SUPPLIED TEXT:
BUT. I may be wrong, but I do not see any natural mechanism other than a volcanic system reactivating under the glacier ; such a system should be detectable by an increase of LP events recorded by seismic stations. Otherwise geothermal flux should be quite stable, and therefore can not explain the *increase* of calving speed.
Nor can it explain the glacier front retreat. My 2 cents.
Context here might help. 200mW/m2 is 4x average flux, but flux through an active volcanic area (eg the Taupo Volcanic Zone) is around 700. Thwaites is high in places but not extreme.
This calculation was posted at RealClimate by Meow:
"Alright, let’s do some basic physics. Let’s assume, for the sake of argument, geothermal flux of 200 mW/m^2 over the entire Thwaites catchment, and also that all of that heat goes into melting the overlying ice (as opposed to, say, heating it to the melting point). The Thwaites catchment has an area of ~189,000 km^2. Water ice has a heat of fusion of 333.55 kJ/kg. A 200 mW (=0.2 J/s) flux is 6.3 MJ/yr (0.2*3600*24*365). That flux will, thus, melt 18.9 kg of ice/yr. Since the flux is distributed over a m^2, the melt rate will be 18.9 kg/m^2/yr, or 3.6 Gt/yr for the entire catchment.

WRITTEN EXERCISE 1:
In the Thwaites geothermal discussion, what area is given for the Thwaites catchment?
WRITTEN EXERCISE 2:
Extend the discussion of geothermal heat under Thwaites Glacier, beginning right after its final sentence.

PROVIDED MATERIAL:

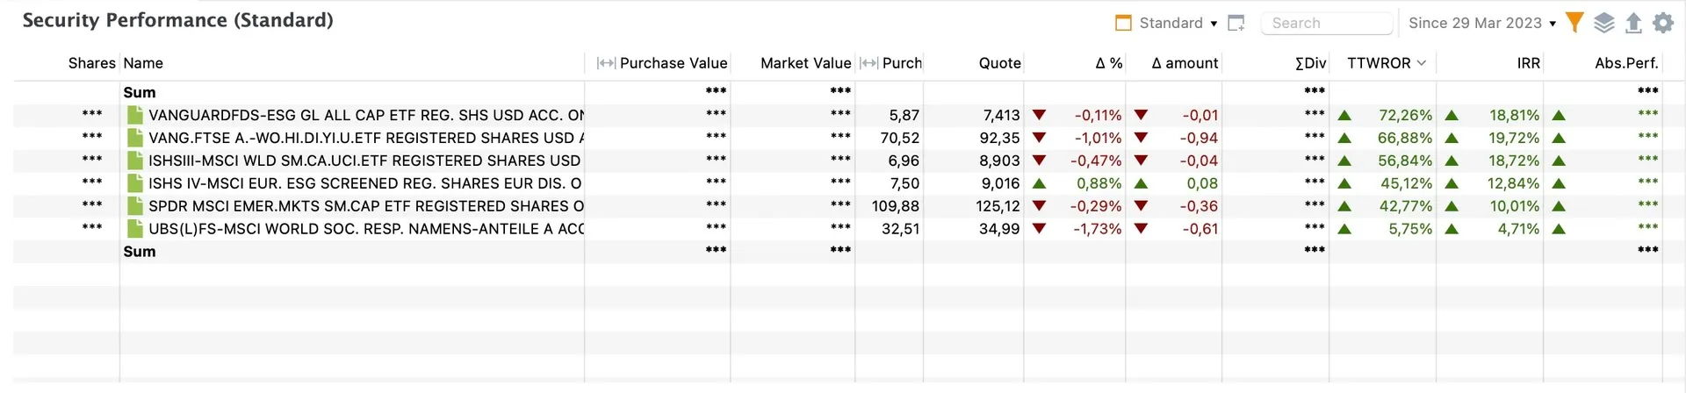Click the VANGUARDFDS-ESG security green file icon
Viewport: 1686px width, 393px height.
(135, 115)
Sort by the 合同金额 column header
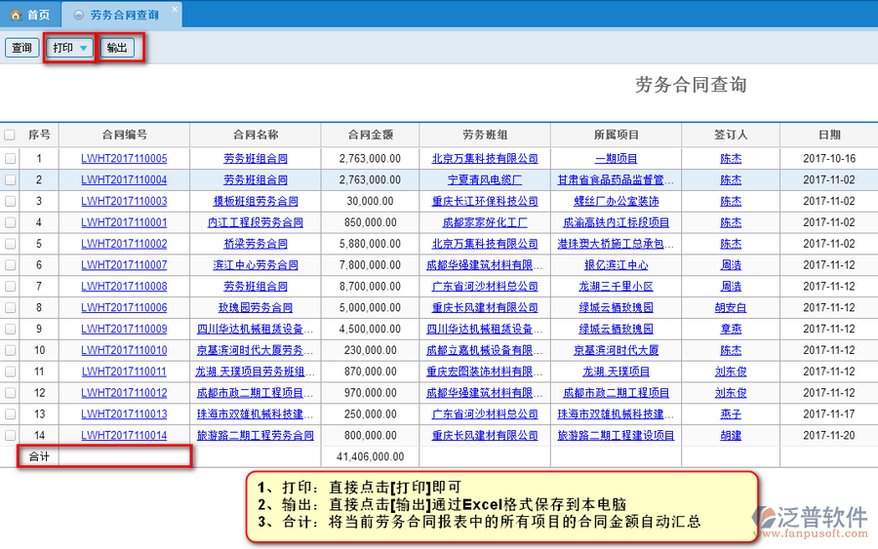Screen dimensions: 878x549 point(370,135)
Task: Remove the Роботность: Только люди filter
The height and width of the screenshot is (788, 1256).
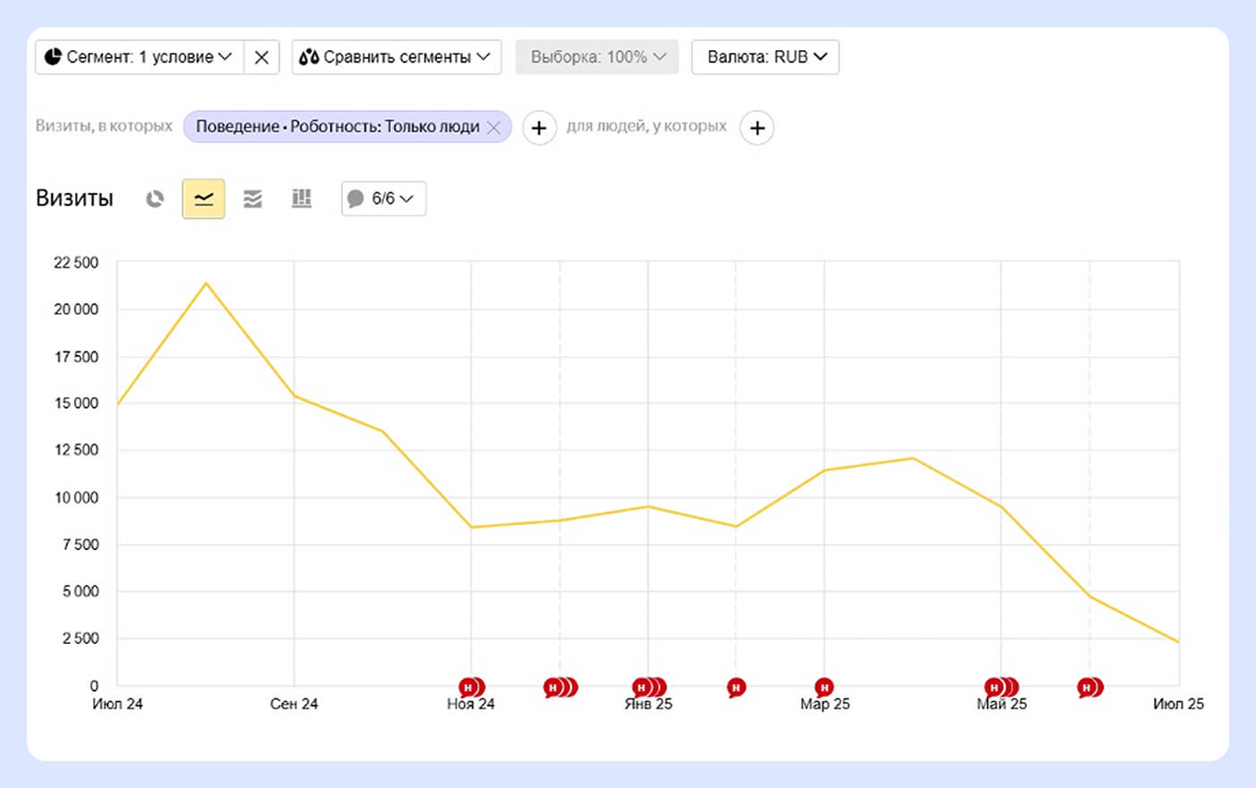Action: point(494,128)
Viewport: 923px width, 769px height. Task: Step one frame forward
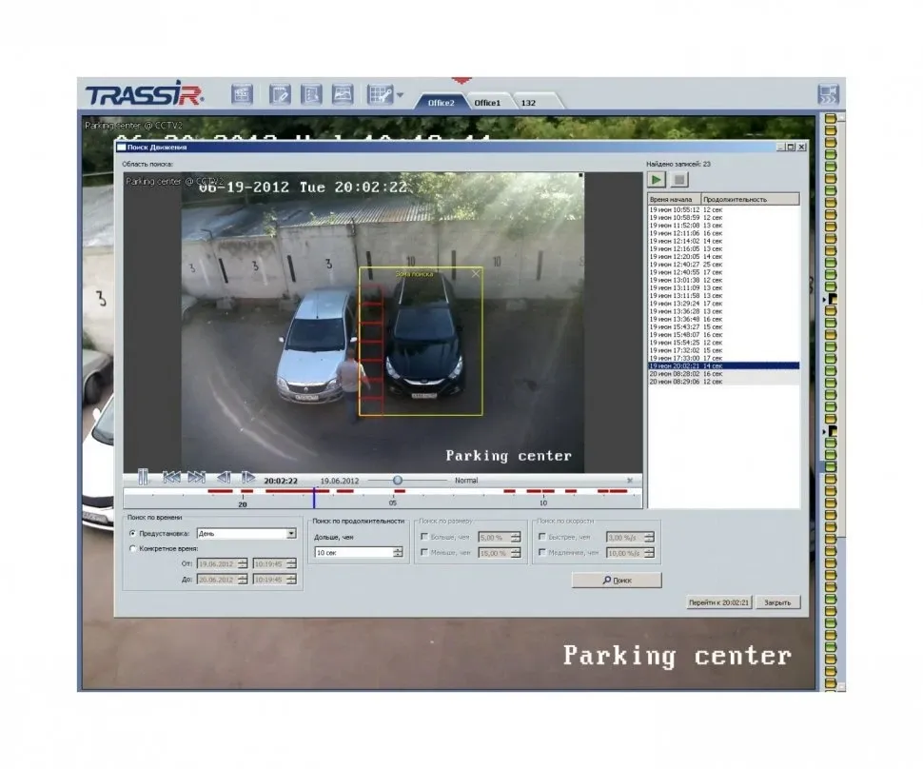pos(248,478)
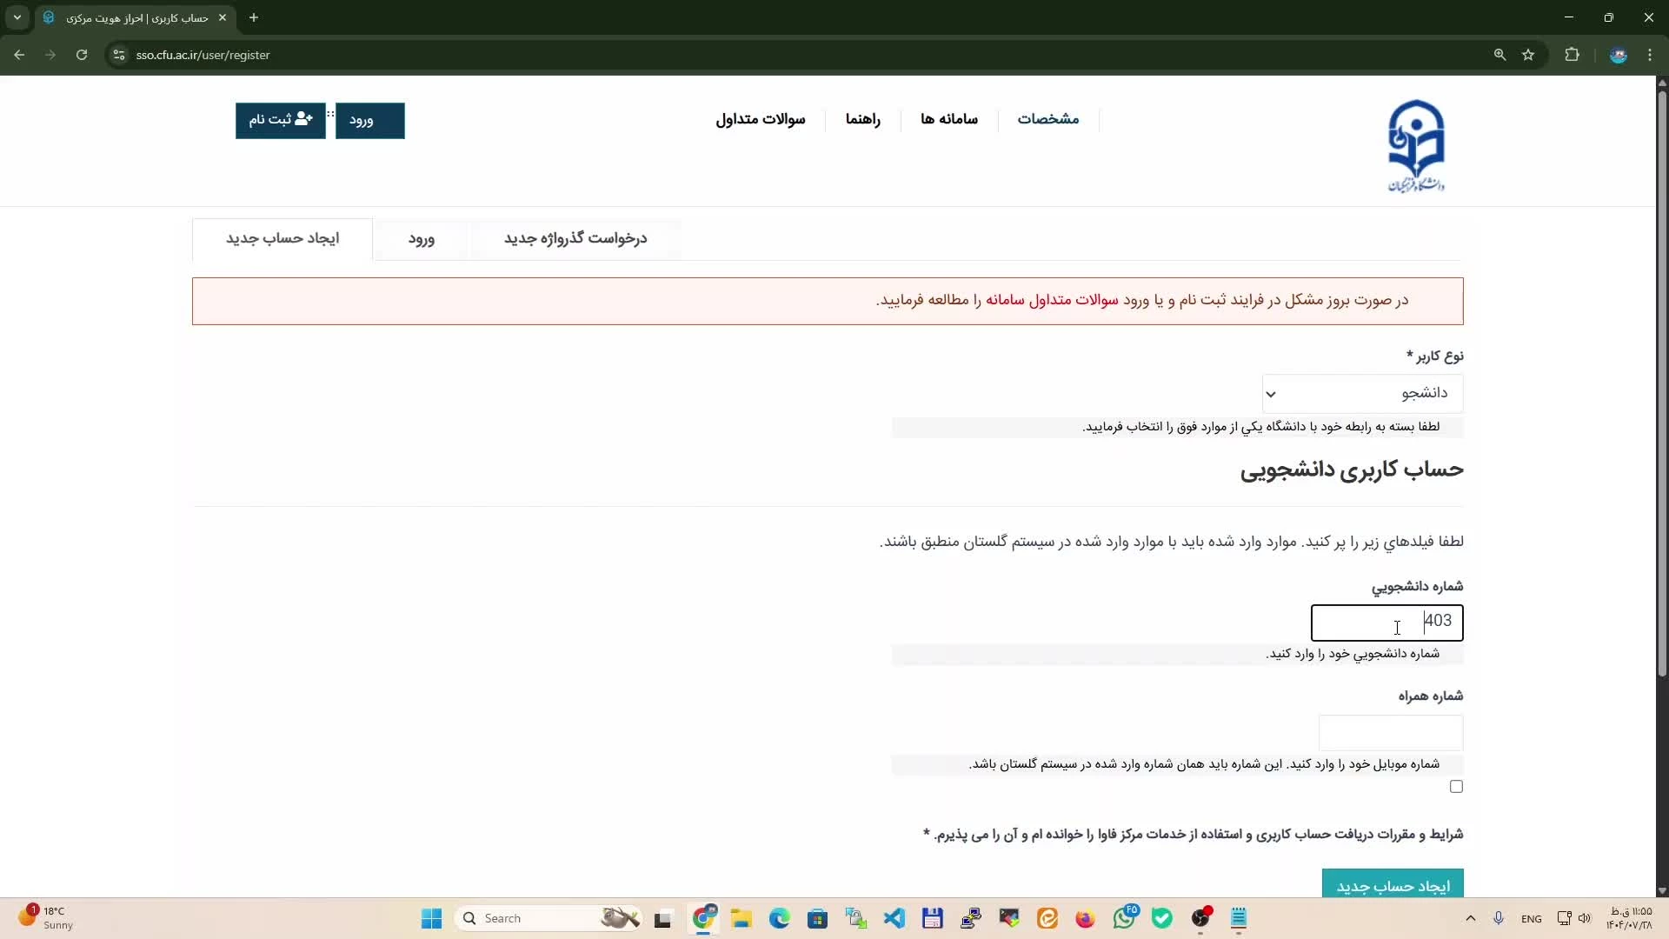
Task: Open Chrome profile avatar
Action: [1618, 55]
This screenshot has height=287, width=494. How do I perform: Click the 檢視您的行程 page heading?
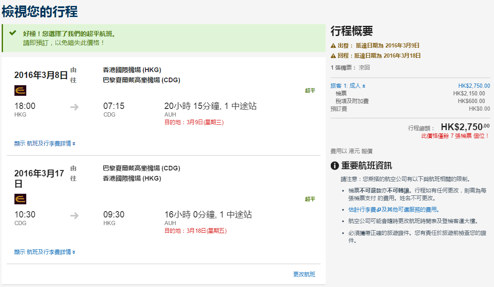[x=40, y=12]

EXERCISE RESULT 1:
About 189,000 km^2.

EXERCISE RESULT 2:
The actual melt rate for the Thwaites, exclusive of calving, is ~70 Gt/yr (Depoorter et al, doi:10.1038/nature12567, http://www.staff.science.uu.nl/~lenae101/pubs/Depoorter2013.pdf , at Fig. 1)."
So, even assuming a geothermal flux almost 2x that in Schroeder, and that all of it melts ice, geothermal flux contributes, at most, 3.6/70=5.1% of Thwaites’s meltwater, and probably much less"
There are some other informed comments about this paper. It appears that the estimated heat flux is 2-4 times higher than average in this area. I remember having seen a calculation of the effects of a volcanic erruption in Antarctia several years ago (sorry no cite). It also melted a km3 or 2 of ice, no big deal in the long run. Keep in mind how big the basin is and how thick the ice is.
I imagine the paid opinion-shapers are picking up on the word "elevated" and turning it from a spatial reference into a temporal reference. I don't have the stomach right now to go look.
Saw the Watt's headline. Skeptical about the vast body of scientific evidence and not in the slightest skeptical about a misreading of a paper. Or just ordinary clutching of any "its not us" straw.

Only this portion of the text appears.